BEGIN EXERCISE MATERIAL

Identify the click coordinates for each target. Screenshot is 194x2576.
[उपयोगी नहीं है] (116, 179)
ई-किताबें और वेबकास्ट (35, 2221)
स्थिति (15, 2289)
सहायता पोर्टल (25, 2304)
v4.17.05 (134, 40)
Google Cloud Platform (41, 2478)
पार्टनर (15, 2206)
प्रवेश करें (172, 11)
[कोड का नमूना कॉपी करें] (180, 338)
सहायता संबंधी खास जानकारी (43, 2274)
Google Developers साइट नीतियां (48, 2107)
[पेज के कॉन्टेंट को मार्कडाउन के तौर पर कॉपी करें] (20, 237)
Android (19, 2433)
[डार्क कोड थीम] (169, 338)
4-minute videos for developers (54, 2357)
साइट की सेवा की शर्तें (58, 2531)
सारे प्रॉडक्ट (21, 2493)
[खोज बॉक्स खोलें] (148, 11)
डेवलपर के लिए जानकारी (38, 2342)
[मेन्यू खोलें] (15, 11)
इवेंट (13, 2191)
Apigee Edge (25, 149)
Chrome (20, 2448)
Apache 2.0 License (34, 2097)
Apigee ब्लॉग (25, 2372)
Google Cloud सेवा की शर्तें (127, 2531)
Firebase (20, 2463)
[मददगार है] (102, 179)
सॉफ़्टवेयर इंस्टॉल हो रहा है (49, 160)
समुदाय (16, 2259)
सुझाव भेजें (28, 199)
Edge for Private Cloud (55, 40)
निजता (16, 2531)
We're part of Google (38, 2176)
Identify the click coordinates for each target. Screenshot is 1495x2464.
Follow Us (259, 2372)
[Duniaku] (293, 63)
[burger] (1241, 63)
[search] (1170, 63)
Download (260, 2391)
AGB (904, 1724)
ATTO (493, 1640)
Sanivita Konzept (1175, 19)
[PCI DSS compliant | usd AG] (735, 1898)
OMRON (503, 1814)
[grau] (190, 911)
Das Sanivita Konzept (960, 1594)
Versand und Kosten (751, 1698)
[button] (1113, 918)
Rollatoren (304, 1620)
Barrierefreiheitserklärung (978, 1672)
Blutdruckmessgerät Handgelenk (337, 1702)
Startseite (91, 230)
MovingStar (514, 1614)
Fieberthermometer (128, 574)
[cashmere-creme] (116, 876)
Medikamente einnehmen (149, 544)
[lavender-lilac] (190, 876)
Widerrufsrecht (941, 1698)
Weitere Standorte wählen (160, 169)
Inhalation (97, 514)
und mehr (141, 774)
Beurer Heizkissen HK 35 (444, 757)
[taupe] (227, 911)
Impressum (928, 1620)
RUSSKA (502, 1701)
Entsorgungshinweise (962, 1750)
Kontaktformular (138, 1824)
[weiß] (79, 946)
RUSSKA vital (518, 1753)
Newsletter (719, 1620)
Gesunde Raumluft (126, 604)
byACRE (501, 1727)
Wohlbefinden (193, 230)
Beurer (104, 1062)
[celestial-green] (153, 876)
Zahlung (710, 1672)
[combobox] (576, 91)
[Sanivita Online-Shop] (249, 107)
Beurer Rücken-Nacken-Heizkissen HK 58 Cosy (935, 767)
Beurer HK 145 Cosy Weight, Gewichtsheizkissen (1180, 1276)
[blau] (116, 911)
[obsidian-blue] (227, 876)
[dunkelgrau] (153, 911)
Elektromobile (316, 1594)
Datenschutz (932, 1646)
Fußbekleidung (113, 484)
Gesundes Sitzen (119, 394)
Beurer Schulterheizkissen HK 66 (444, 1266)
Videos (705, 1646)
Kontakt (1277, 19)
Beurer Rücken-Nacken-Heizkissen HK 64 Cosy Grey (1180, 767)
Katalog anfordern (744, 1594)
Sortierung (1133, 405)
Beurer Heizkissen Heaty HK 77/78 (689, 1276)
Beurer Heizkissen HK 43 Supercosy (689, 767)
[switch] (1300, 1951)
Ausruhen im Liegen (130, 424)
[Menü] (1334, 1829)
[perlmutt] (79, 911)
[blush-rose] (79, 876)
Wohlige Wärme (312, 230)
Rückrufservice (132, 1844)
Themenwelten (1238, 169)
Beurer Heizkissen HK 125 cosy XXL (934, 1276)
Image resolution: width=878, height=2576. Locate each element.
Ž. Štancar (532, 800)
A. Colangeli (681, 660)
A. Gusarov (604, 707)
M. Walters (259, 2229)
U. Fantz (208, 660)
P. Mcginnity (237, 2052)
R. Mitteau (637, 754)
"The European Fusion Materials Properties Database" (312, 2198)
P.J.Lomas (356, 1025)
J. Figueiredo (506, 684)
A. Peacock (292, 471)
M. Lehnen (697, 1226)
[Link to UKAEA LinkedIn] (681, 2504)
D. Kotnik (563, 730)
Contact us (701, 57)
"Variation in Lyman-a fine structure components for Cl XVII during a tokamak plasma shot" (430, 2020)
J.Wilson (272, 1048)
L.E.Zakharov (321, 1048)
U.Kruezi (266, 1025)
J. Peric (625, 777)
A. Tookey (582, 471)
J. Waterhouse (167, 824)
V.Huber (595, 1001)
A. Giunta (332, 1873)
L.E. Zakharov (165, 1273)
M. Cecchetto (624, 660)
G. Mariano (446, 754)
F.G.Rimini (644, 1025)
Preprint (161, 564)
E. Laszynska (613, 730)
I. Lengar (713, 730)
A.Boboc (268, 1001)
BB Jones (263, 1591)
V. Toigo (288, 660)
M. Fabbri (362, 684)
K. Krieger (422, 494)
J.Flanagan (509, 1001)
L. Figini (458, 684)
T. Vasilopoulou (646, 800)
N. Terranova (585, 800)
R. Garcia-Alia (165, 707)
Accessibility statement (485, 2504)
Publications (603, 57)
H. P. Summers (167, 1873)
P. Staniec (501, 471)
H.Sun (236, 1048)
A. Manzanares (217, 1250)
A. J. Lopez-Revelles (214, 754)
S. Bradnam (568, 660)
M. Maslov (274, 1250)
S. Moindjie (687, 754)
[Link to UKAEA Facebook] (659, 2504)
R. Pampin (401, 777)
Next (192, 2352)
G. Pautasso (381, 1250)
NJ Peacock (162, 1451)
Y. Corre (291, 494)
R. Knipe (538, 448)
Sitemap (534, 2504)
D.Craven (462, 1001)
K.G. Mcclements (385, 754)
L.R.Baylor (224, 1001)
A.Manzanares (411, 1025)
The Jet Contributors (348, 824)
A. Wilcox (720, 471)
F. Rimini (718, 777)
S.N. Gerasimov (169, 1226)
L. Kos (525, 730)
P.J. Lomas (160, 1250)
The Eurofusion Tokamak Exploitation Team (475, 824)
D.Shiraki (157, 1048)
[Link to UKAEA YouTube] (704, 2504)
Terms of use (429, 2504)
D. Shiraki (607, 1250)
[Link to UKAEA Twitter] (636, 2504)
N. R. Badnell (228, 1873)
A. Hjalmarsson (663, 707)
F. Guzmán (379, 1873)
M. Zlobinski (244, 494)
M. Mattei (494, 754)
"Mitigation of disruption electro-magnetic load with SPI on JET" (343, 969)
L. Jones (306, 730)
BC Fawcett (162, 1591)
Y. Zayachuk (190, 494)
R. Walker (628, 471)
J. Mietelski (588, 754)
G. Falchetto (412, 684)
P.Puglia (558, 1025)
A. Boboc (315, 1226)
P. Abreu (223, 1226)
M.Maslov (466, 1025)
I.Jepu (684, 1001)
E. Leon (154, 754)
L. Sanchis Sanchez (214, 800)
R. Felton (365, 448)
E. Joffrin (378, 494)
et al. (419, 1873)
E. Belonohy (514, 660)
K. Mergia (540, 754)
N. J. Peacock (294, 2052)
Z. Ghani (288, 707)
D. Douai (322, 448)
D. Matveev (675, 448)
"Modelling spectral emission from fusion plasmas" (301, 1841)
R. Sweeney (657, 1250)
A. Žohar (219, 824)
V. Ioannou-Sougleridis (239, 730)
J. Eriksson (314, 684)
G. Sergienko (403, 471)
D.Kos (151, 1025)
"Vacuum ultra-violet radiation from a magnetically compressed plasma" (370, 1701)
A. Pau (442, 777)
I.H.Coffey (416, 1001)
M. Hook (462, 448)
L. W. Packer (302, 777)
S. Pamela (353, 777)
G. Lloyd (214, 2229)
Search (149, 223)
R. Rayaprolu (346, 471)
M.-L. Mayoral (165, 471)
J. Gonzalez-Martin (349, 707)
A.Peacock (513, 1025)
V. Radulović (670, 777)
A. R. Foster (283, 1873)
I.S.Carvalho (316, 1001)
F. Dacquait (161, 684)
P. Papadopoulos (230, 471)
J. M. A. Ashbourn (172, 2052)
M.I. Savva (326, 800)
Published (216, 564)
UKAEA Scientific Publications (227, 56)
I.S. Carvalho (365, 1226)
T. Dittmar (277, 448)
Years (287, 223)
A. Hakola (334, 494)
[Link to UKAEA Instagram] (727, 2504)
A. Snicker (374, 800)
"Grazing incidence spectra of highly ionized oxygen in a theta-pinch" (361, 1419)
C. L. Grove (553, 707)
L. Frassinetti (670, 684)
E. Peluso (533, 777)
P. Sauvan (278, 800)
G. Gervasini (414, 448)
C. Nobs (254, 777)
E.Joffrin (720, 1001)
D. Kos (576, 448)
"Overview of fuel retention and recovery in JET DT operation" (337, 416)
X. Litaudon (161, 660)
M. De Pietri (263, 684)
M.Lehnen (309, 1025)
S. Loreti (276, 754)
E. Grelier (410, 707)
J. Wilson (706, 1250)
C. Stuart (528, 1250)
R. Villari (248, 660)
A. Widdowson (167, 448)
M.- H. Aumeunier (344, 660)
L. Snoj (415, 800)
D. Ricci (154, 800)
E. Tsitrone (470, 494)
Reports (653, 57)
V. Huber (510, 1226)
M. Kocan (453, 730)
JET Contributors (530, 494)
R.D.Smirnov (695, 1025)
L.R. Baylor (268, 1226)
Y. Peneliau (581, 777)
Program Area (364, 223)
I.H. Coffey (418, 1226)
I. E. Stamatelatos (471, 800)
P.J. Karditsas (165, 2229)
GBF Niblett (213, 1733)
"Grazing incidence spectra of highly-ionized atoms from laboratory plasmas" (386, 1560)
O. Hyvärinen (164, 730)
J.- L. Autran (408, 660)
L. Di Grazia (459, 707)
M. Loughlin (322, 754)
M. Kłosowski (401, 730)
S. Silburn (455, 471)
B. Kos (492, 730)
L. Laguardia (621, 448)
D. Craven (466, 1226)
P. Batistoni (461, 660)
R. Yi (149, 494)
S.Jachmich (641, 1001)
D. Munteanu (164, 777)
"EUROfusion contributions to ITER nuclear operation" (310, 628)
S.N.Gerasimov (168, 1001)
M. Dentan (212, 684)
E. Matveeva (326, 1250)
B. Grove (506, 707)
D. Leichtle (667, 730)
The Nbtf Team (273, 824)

END EXERCISE MATERIAL

◆ **AIM OF THE EXERCISE**
When you repeat the lines, start with the first line of the material and end with the line that contains "[मददगार है] (102, 179)", keeping both and reproducing each exactly, with nothing added.

◆ **EXERCISE RESPONSE**
Identify the click coordinates for each target. Screenshot is 194x2576.
[उपयोगी नहीं है] (116, 179)
ई-किताबें और वेबकास्ट (35, 2221)
स्थिति (15, 2289)
सहायता पोर्टल (25, 2304)
v4.17.05 (134, 40)
Google Cloud Platform (41, 2478)
पार्टनर (15, 2206)
प्रवेश करें (172, 11)
[कोड का नमूना कॉपी करें] (180, 338)
सहायता संबंधी खास जानकारी (43, 2274)
Google Developers साइट नीतियां (48, 2107)
[पेज के कॉन्टेंट को मार्कडाउन के तौर पर कॉपी करें] (20, 237)
Android (19, 2433)
[डार्क कोड थीम] (169, 338)
4-minute videos for developers (54, 2357)
साइट की सेवा की शर्तें (58, 2531)
सारे प्रॉडक्ट (21, 2493)
[खोज बॉक्स खोलें] (148, 11)
डेवलपर के लिए जानकारी (38, 2342)
[मेन्यू खोलें] (15, 11)
इवेंट (13, 2191)
Apigee Edge (25, 149)
Chrome (20, 2448)
Apache 2.0 License (34, 2097)
Apigee ब्लॉग (25, 2372)
Google Cloud सेवा की शर्तें (127, 2531)
Firebase (20, 2463)
[मददगार है] (102, 179)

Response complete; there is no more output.